Inizia l’attesa miniserie realizzata da Jonathan Hickman e Greg Capullo (quest’ultimo al suo rientro in Marvel dopo parecchi anni). La storia, ambientata in un possibile futuro, vede Wolverine impegnato in una missione per salvare quello che resta dell’Occidente, dopo che l’esplosione dell’asteroide M e la conseguente morte di Magneto, ha generato un EMP di inaudita potenza, che ha fatto precipitare nell’oscurità un’area molto vasta della Terra.
Una premessa intrigante, che però, per ora, pare il classico tentativo di creare un blockbuster a tavolino, senza la giusta convinzione da parte degli autori coinvolti.

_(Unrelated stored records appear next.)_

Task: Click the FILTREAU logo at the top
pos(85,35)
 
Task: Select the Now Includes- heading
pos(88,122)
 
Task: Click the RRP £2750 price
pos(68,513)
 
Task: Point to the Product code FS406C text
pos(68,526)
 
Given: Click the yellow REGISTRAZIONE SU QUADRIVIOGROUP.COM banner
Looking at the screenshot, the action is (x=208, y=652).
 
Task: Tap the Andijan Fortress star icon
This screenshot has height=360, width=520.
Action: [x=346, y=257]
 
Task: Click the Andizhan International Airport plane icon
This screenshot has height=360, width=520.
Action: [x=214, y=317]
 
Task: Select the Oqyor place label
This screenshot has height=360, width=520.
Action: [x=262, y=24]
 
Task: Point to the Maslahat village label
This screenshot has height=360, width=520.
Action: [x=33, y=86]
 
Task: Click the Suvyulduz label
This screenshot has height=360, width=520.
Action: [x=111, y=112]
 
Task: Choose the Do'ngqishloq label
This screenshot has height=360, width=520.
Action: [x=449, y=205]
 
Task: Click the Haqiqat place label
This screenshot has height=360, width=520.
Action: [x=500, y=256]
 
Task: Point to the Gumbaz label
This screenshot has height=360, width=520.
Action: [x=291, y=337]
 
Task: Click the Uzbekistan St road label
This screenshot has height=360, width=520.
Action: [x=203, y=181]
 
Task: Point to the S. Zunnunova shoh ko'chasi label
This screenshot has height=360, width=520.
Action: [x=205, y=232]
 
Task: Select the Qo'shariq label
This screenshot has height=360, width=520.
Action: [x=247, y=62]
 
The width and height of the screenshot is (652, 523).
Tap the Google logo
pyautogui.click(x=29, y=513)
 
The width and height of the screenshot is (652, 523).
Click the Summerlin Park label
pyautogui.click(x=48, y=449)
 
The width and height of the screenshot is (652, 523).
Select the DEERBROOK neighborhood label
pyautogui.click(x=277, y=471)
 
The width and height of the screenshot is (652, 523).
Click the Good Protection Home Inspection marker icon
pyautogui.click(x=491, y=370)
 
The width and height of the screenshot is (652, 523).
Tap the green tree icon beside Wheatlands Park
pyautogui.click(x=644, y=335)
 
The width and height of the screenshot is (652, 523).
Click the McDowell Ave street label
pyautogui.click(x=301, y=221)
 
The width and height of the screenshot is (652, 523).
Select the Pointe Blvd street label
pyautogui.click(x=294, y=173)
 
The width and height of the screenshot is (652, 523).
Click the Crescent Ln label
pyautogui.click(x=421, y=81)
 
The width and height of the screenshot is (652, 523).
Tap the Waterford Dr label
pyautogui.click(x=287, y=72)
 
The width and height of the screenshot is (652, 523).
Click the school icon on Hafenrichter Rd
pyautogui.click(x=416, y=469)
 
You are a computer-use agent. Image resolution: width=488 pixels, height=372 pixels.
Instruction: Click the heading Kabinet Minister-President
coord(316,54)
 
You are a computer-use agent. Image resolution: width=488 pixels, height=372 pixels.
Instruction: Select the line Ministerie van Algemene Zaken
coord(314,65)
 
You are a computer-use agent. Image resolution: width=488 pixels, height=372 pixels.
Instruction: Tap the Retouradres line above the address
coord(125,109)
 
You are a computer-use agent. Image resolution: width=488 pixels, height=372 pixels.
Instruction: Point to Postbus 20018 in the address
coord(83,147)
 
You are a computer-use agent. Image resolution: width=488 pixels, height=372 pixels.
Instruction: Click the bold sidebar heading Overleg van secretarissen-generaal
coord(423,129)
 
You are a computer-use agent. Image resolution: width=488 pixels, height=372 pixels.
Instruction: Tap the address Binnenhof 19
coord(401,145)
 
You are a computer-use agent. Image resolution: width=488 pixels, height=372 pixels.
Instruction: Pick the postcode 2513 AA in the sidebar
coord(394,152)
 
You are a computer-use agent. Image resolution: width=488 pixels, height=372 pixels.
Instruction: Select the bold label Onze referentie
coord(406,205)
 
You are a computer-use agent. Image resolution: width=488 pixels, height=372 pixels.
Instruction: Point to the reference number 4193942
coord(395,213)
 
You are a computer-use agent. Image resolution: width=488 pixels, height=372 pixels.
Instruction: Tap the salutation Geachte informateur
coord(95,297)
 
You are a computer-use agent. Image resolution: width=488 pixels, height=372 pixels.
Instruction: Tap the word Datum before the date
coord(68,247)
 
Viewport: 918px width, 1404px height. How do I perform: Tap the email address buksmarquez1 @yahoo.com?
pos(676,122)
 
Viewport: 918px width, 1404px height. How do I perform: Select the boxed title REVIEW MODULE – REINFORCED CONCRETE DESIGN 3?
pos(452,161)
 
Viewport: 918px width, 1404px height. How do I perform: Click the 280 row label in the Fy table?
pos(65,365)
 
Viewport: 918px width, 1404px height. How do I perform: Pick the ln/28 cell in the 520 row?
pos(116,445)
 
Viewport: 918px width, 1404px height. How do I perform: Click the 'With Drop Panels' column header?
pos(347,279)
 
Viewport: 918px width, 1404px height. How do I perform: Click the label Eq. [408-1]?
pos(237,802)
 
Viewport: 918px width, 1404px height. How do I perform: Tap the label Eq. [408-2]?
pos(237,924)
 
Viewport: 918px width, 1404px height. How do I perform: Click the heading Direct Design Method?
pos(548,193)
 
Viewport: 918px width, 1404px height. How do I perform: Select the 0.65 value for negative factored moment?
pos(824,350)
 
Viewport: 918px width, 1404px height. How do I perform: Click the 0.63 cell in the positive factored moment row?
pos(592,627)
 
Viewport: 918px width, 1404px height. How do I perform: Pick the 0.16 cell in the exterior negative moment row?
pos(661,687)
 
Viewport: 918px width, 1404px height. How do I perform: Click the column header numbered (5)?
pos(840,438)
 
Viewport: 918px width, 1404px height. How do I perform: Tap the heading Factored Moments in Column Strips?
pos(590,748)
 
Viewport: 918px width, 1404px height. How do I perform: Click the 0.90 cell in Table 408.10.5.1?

Hickman si limita a imbastire una trama in cui abbondano i colpi di scena e i personaggi di contorno (molti dei quali amati dai fan dell’artigliato canadese) che, tuttavia, procede per accumulo e non con una narrazione in grado di emozionare il lettore. Capullo, invece, forse penalizzato dalle chine di Tom Townsend, sembra piuttosto lontano dall’artista che abbiamo imparato ad apprezzare su Spawn e Batman.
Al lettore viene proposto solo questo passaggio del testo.